Colin Chartier

Posted on Mar 7, 2021

Serverless is more expensive than you'd expect.

#serverless #lambda #systems #docker

After years running a CI company, you see lots of hidden costs in architectural decisions. In this article I'd like to talk a bit about the practical differences between serverless and its primary alternative, microservice (containerized) architecture.

Introduction to architectures: Serverless and Containers + CDN

The vast majority of back end architectures for new products we've seen built in the past couple of years have fallen one of these two buckets.

Serverless

The core idea for serverless is to specify a strategy for creating new webservers, instead of starting them yourself. That way if your product is featured somewhere and gets a huge burst of traffic, your cloud provider can start many copies of the webserver, and turn them off as the traffic subsides.

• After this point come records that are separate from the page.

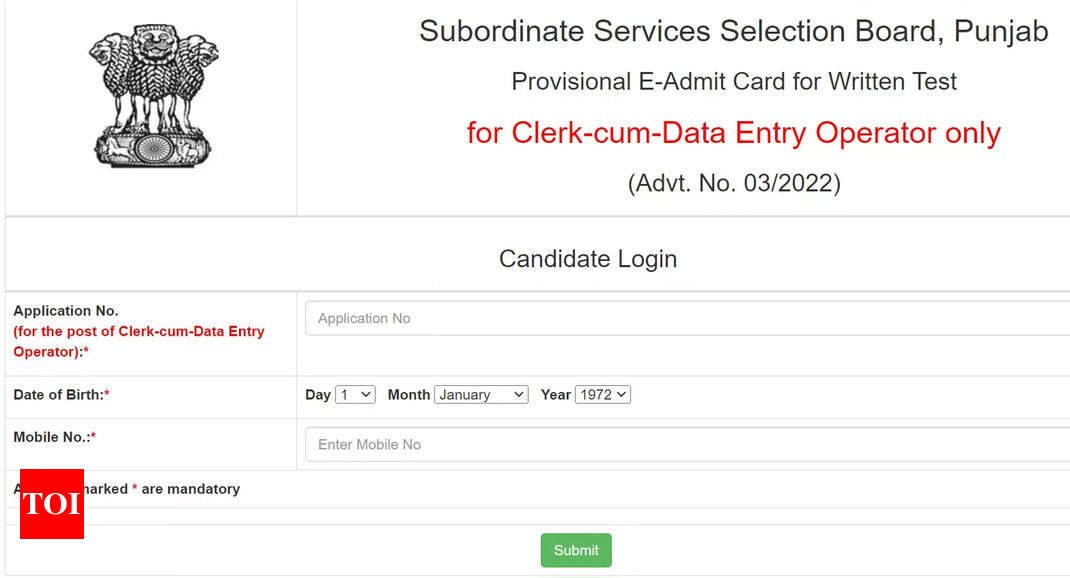
Task: Click the red Clerk-cum-Data Entry Operator heading
Action: 734,132
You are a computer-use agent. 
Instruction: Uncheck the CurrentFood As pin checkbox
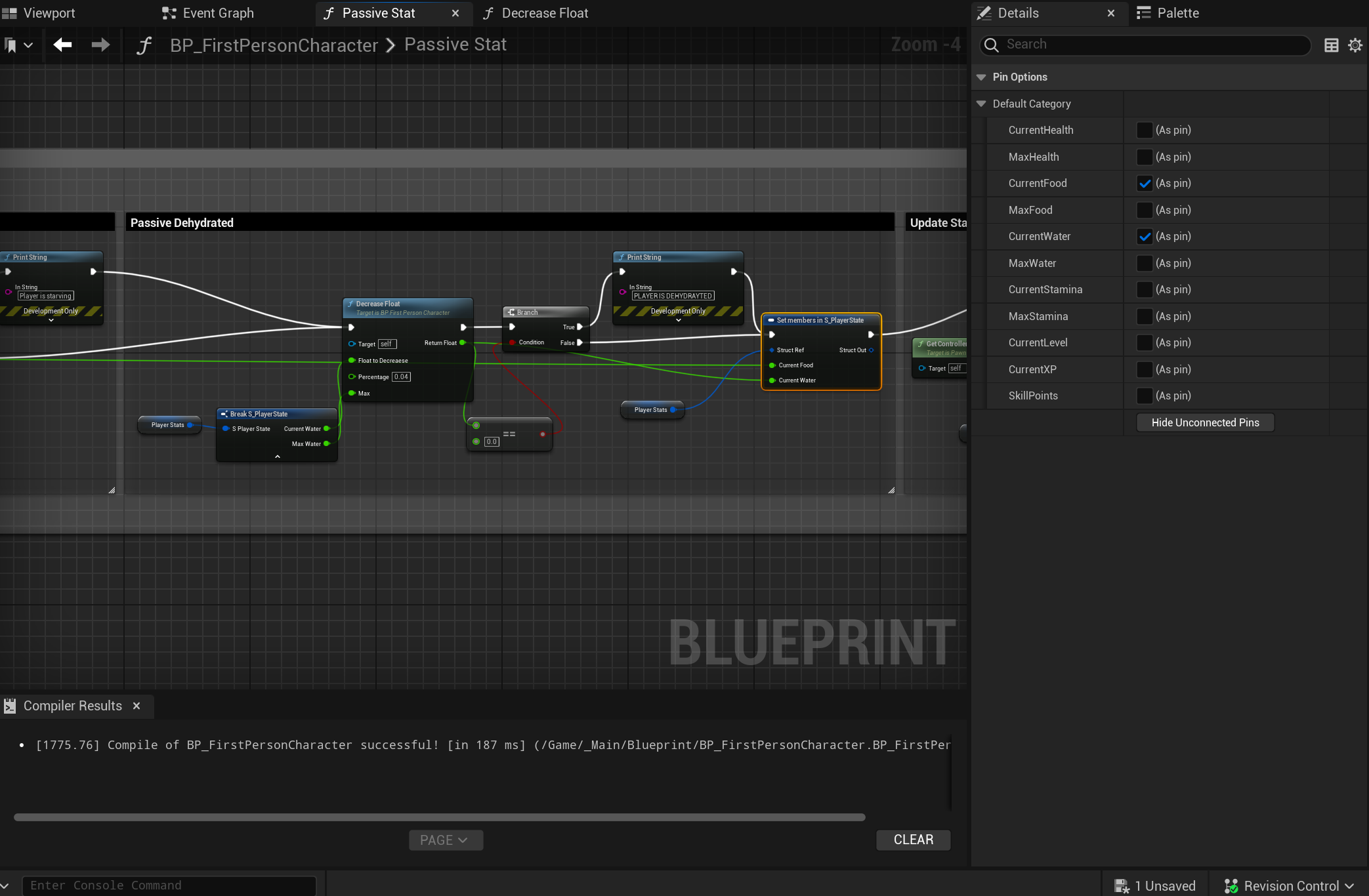tap(1144, 184)
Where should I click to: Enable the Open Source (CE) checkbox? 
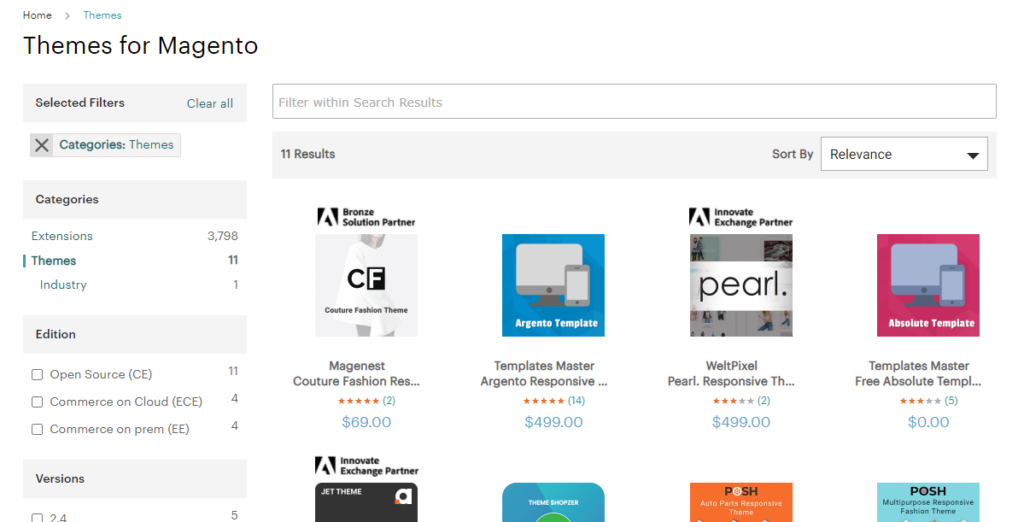[37, 375]
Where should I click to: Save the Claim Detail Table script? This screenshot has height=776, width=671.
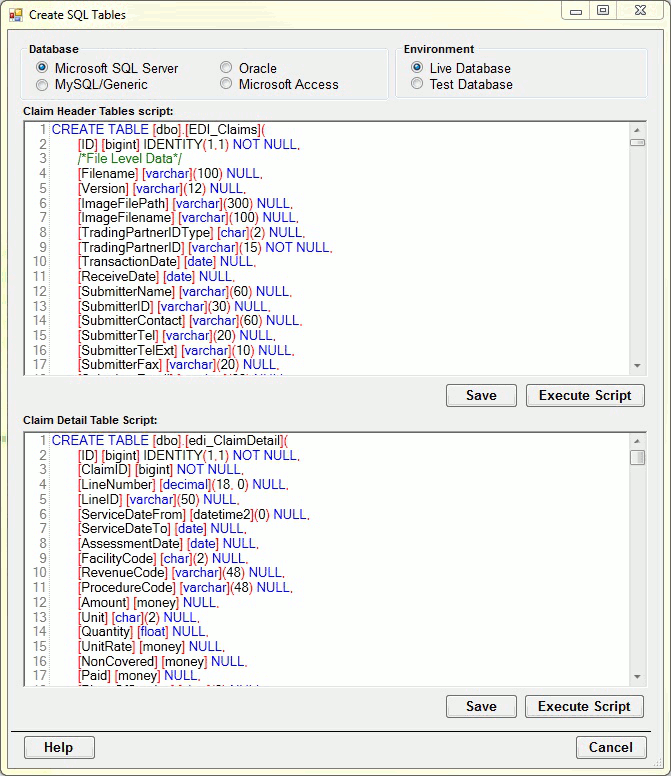pos(481,706)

Serverless still uses webservers eventually, of course. The point is just that you don't have to create them yourself. All you do is specify the recipe for building them, and your cloud provider will create more copies as the number of concurrent requests goes up or down. Even for small projects with few users, you'll save money by turning off every single webserver overnight while nobody is visiting your site.

Containers + CDN

Instead of specifying a recipe to create your webservers (Serverless style), you could offload the most computationally expensive parts of hosting your website to someone else. That's the idea for a CDN. When a webserver slows down, it's often from hundreds of requests asking for the same resource that hasn't changed. The CDN takes care of these common requests like static images for you.

In this architecture, users to your website will request the resource from the CDN, which will respond to most (~90%) of the requests. Only the requests that can't obviously be cached are forwarded to your containers.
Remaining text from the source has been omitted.